- [Provided records]
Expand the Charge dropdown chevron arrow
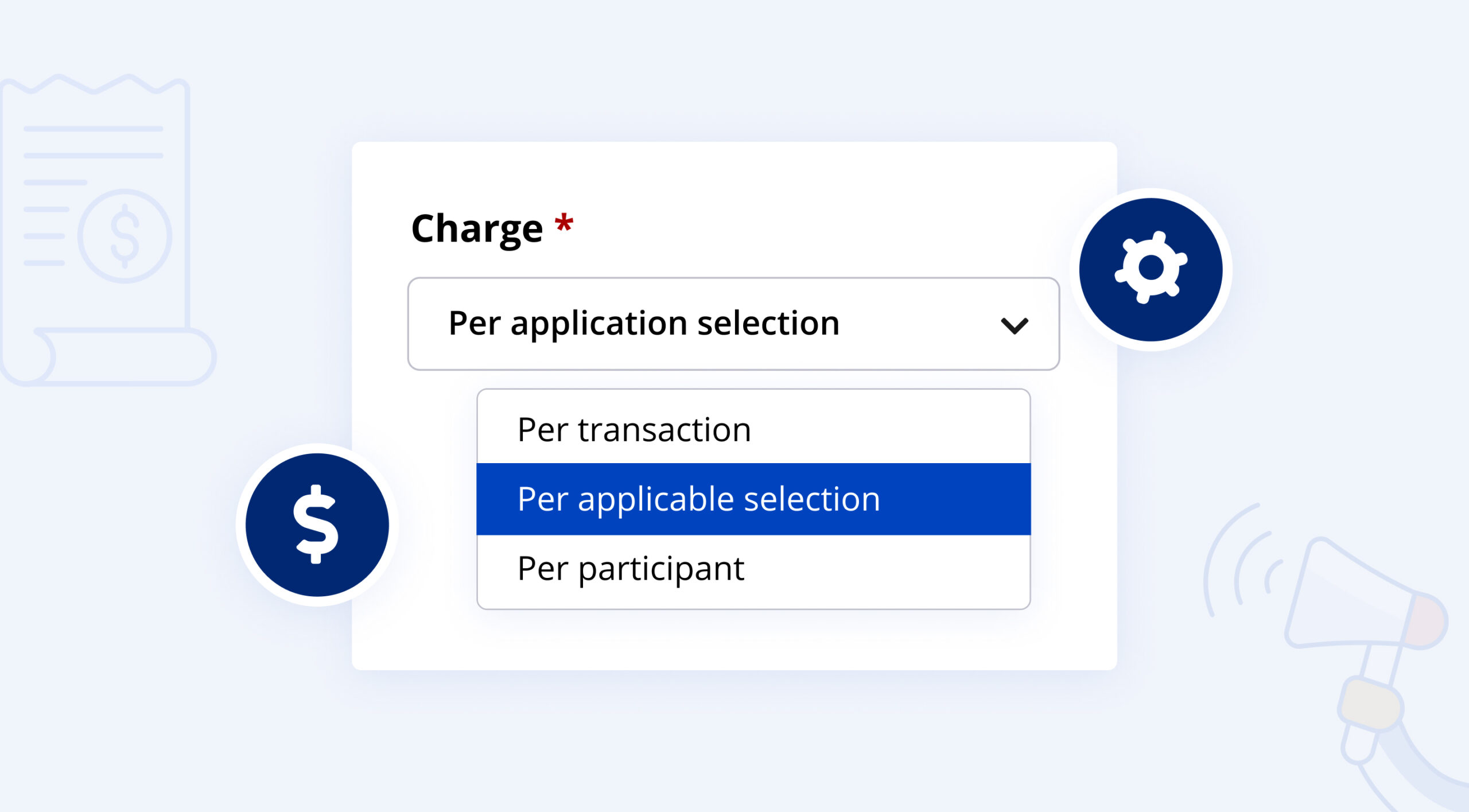This screenshot has height=812, width=1469. click(1014, 325)
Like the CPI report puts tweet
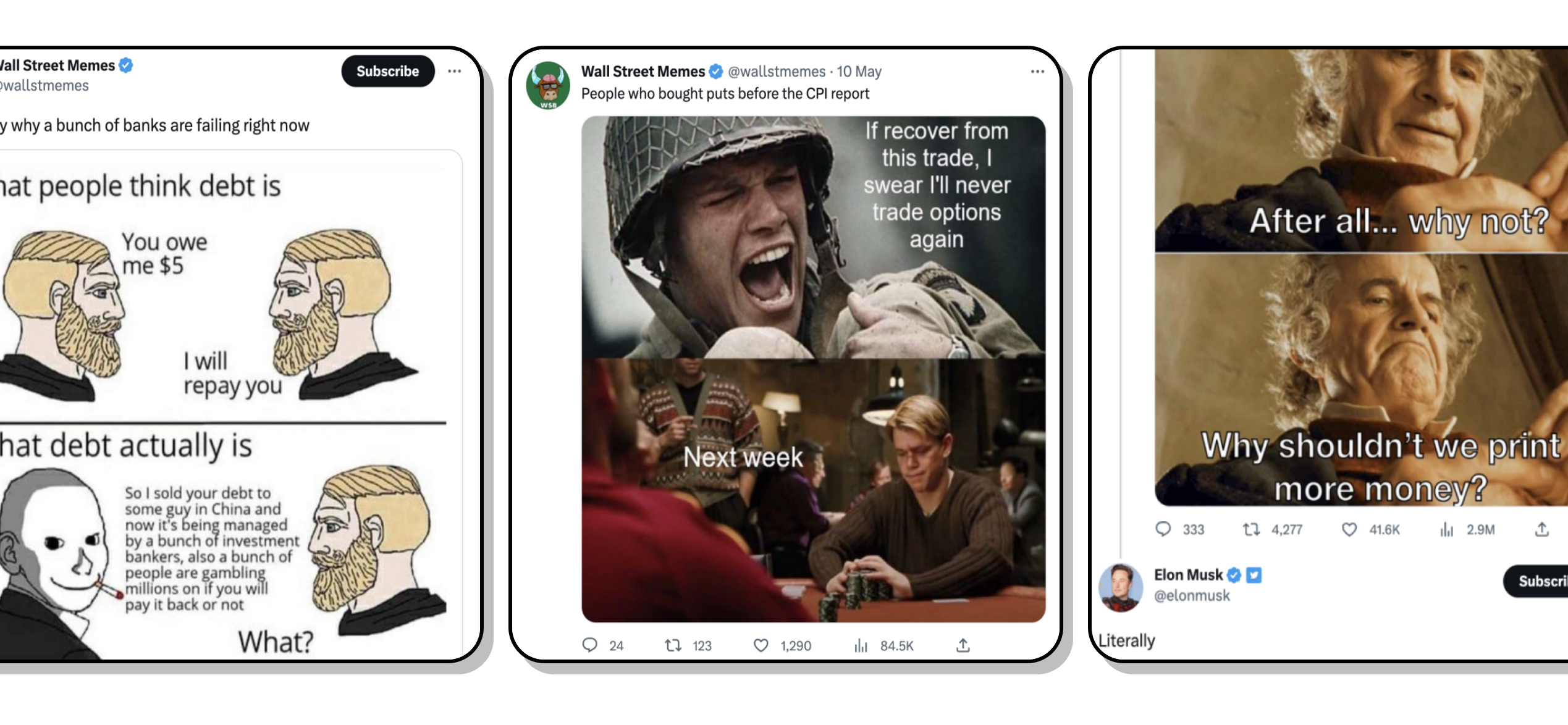The width and height of the screenshot is (1568, 725). [x=761, y=645]
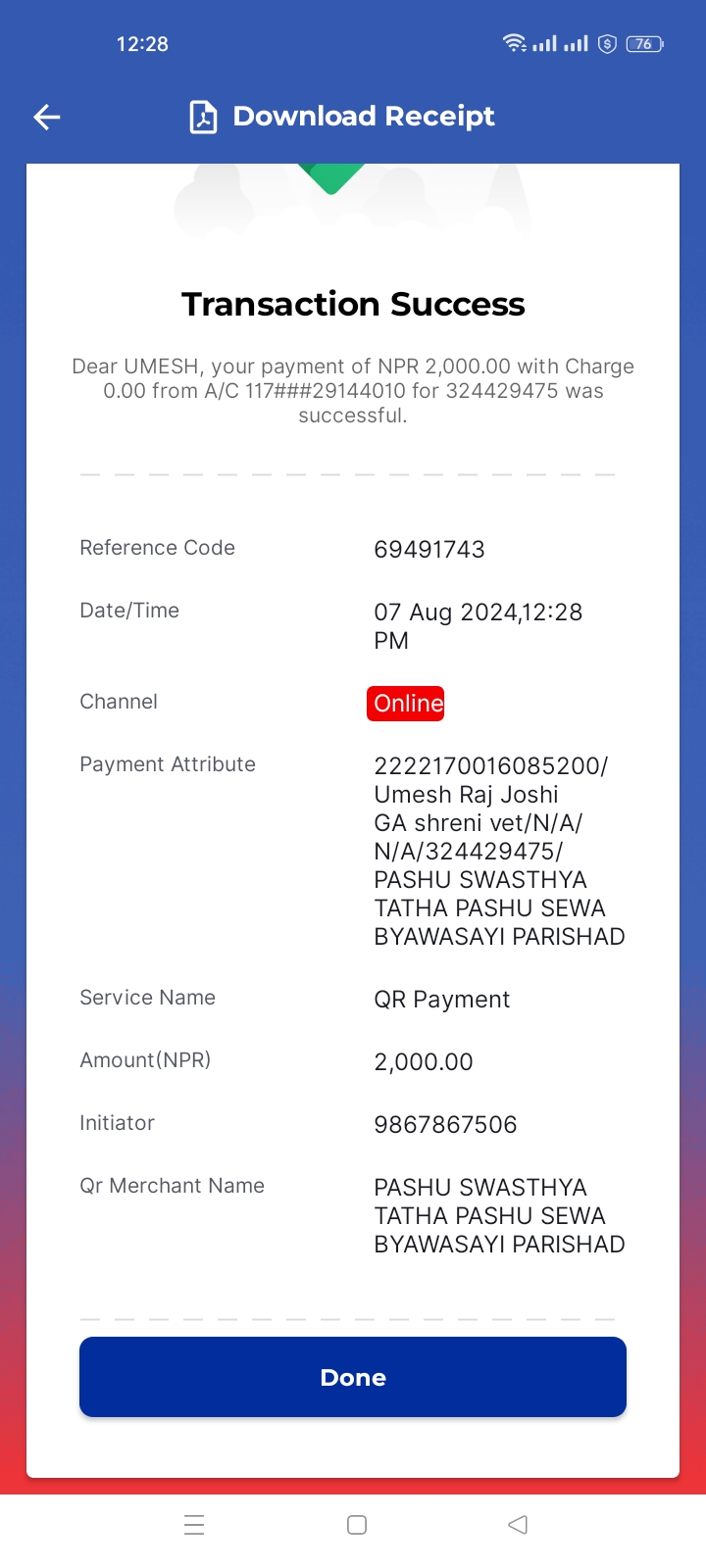706x1568 pixels.
Task: Tap the battery indicator icon
Action: [645, 43]
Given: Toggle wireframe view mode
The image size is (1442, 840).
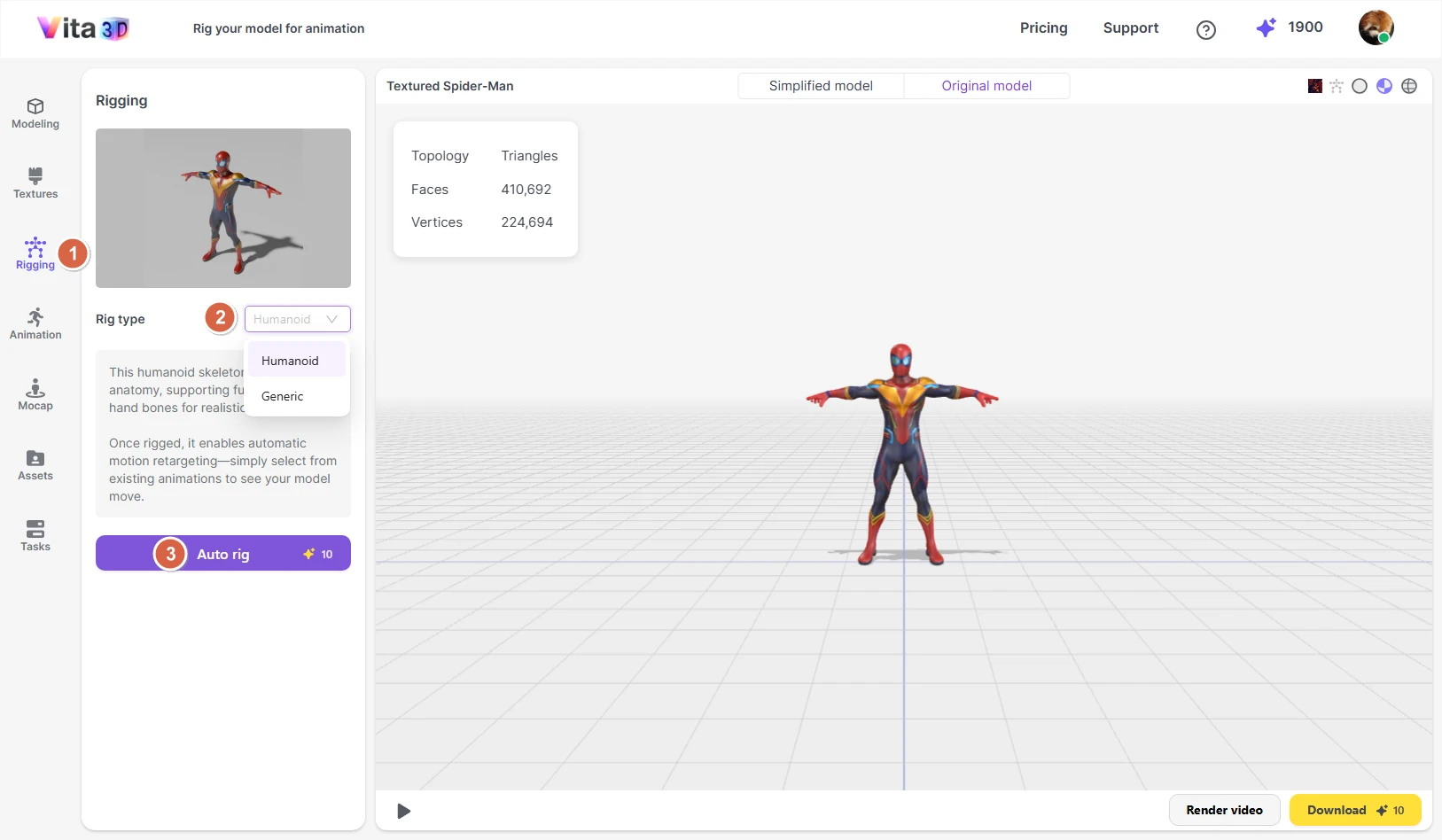Looking at the screenshot, I should pyautogui.click(x=1409, y=86).
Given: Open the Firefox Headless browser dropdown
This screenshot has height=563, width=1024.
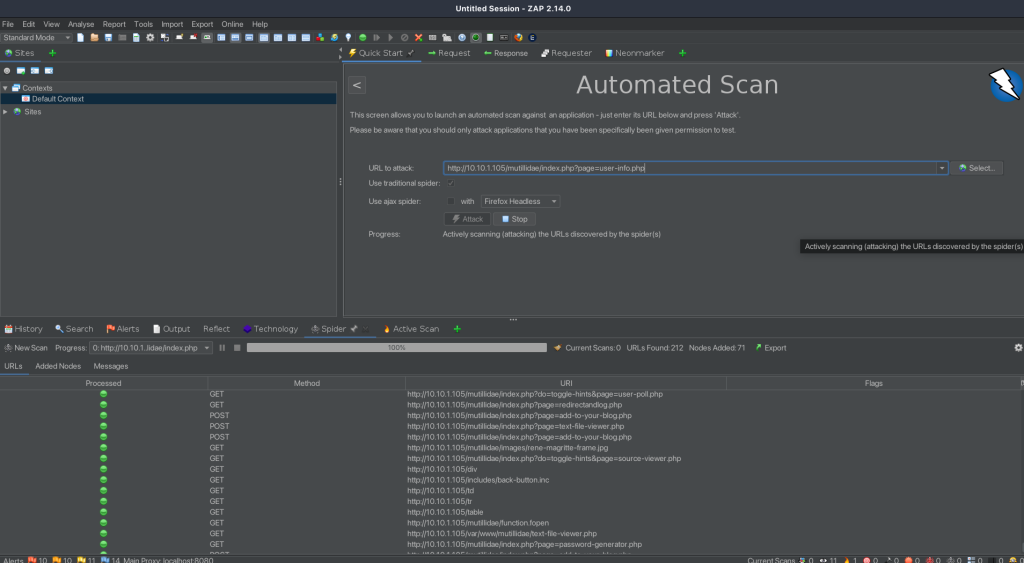Looking at the screenshot, I should [520, 201].
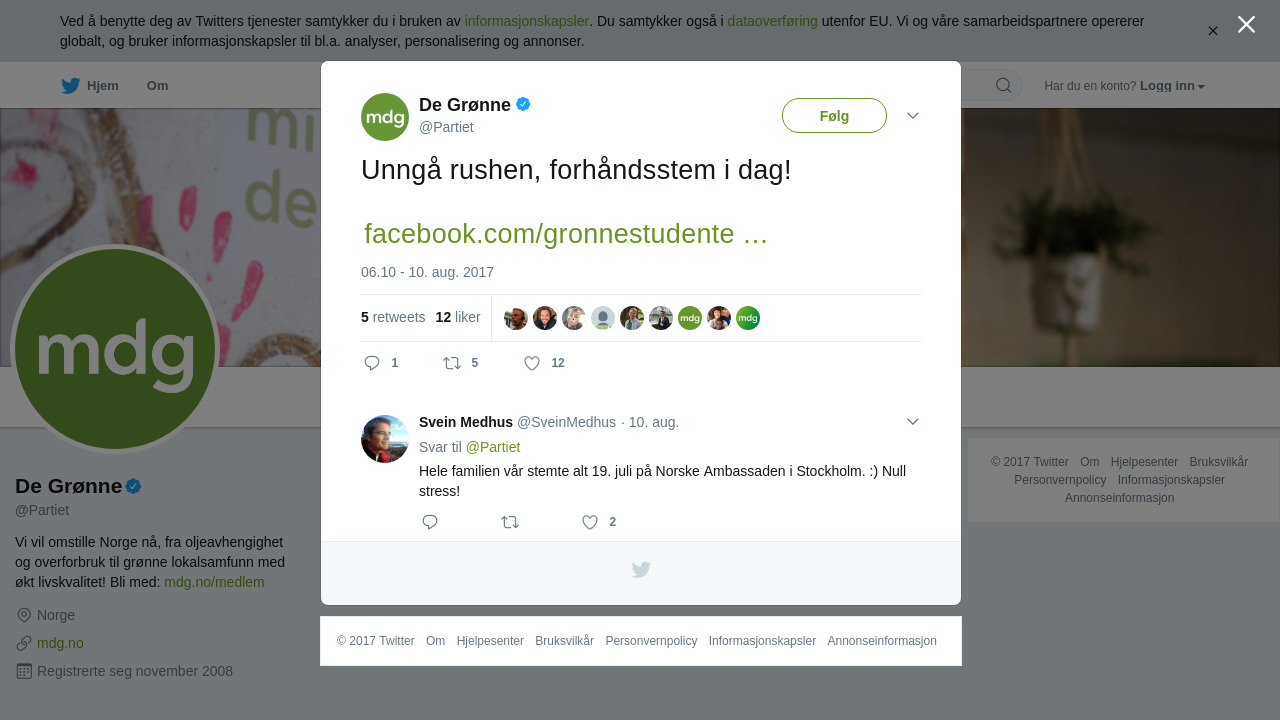Open the Logg inn dropdown

tap(1172, 86)
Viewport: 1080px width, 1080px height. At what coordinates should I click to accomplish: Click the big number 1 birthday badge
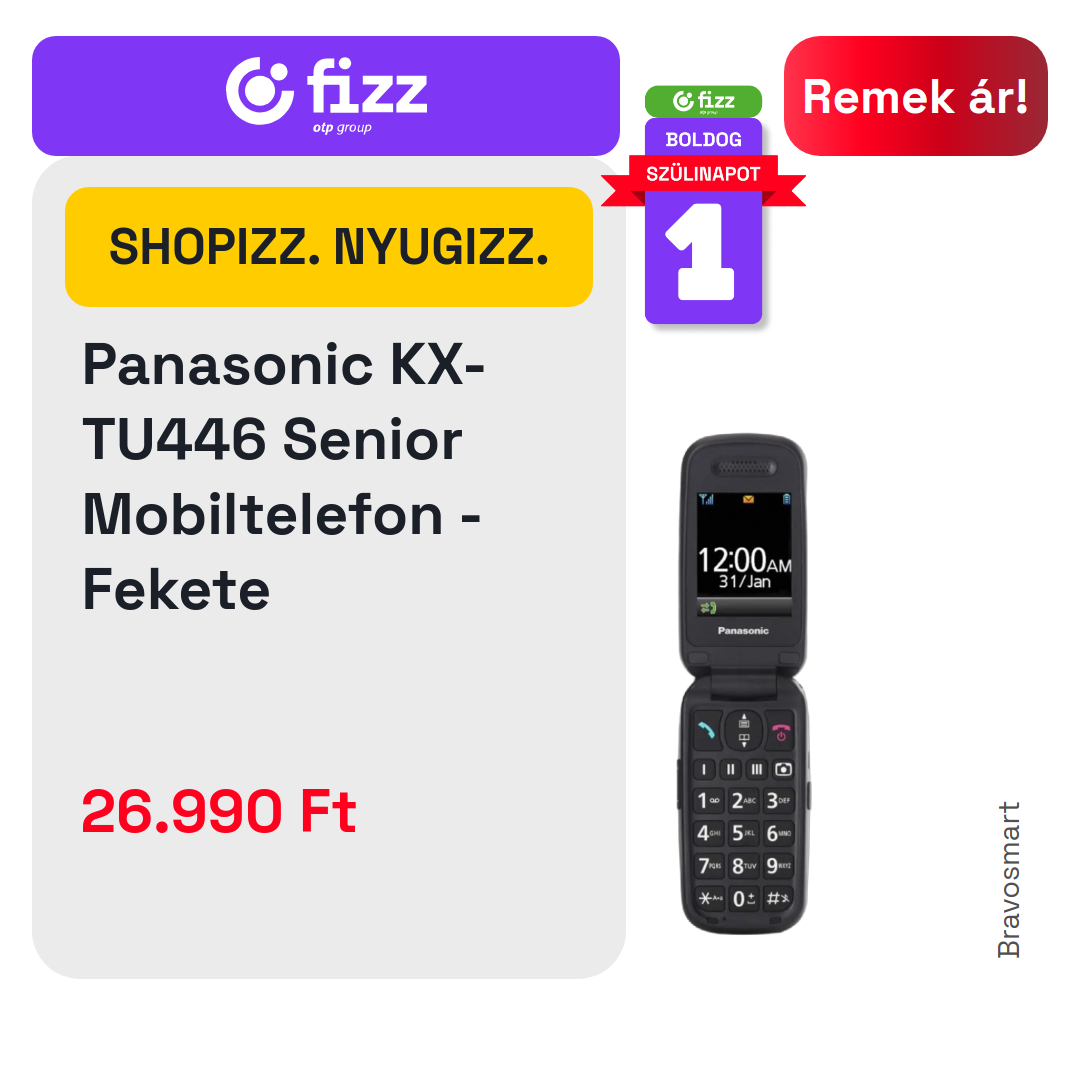(703, 253)
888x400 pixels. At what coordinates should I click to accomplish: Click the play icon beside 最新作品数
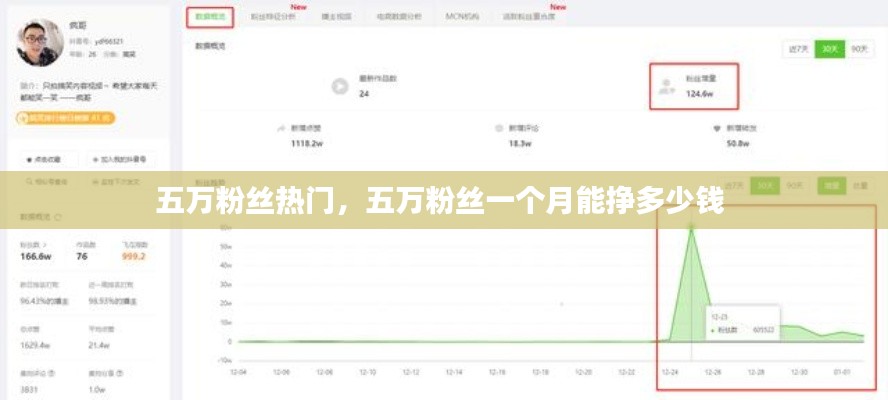(340, 86)
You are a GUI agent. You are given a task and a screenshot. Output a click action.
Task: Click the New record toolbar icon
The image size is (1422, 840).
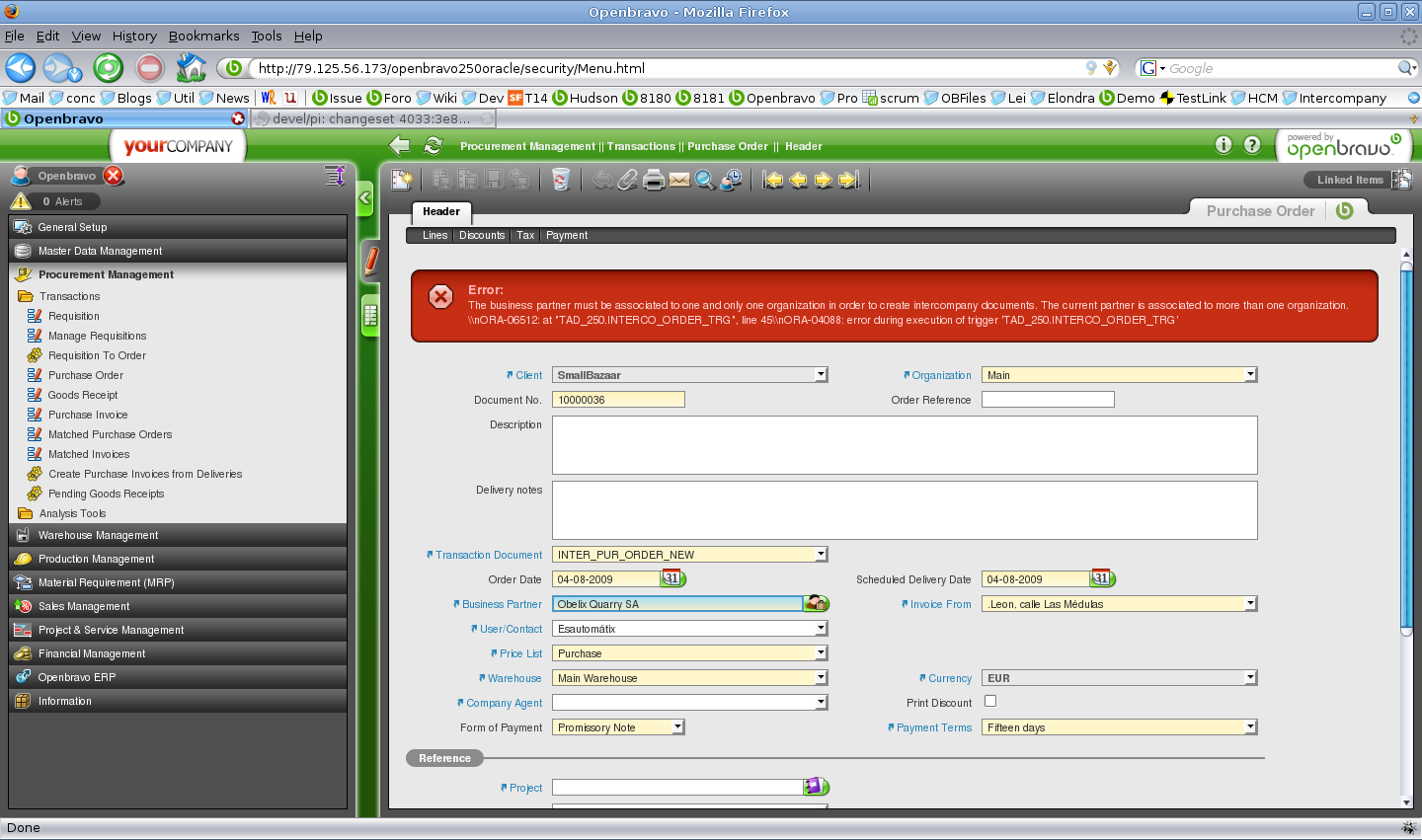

- [Goal of the exercise] Each record must be returned exactly as it stands, and the images omitted.

- [Your response]
Expand the Charge dropdown chevron arrow
This screenshot has height=812, width=1469. click(1014, 325)
Like the CPI report puts tweet
The width and height of the screenshot is (1568, 725). [x=761, y=645]
706x1568 pixels.
Task: Tap the battery indicator icon
Action: [645, 43]
Given: Toggle wireframe view mode
The image size is (1442, 840).
Looking at the screenshot, I should pyautogui.click(x=1409, y=86).
Given: Open the Firefox Headless browser dropdown
This screenshot has height=563, width=1024.
Looking at the screenshot, I should [520, 201].
Open the Logg inn dropdown

tap(1172, 86)
Viewport: 1080px width, 1080px height. At what coordinates should I click to accomplish: Click the big number 1 birthday badge
(703, 253)
888x400 pixels. At what coordinates should I click to accomplish: Click the play icon beside 最新作品数
(340, 86)
You are a GUI agent. You are given a task and a screenshot. Output a click action.
Task: Click the New record toolbar icon
The image size is (1422, 840).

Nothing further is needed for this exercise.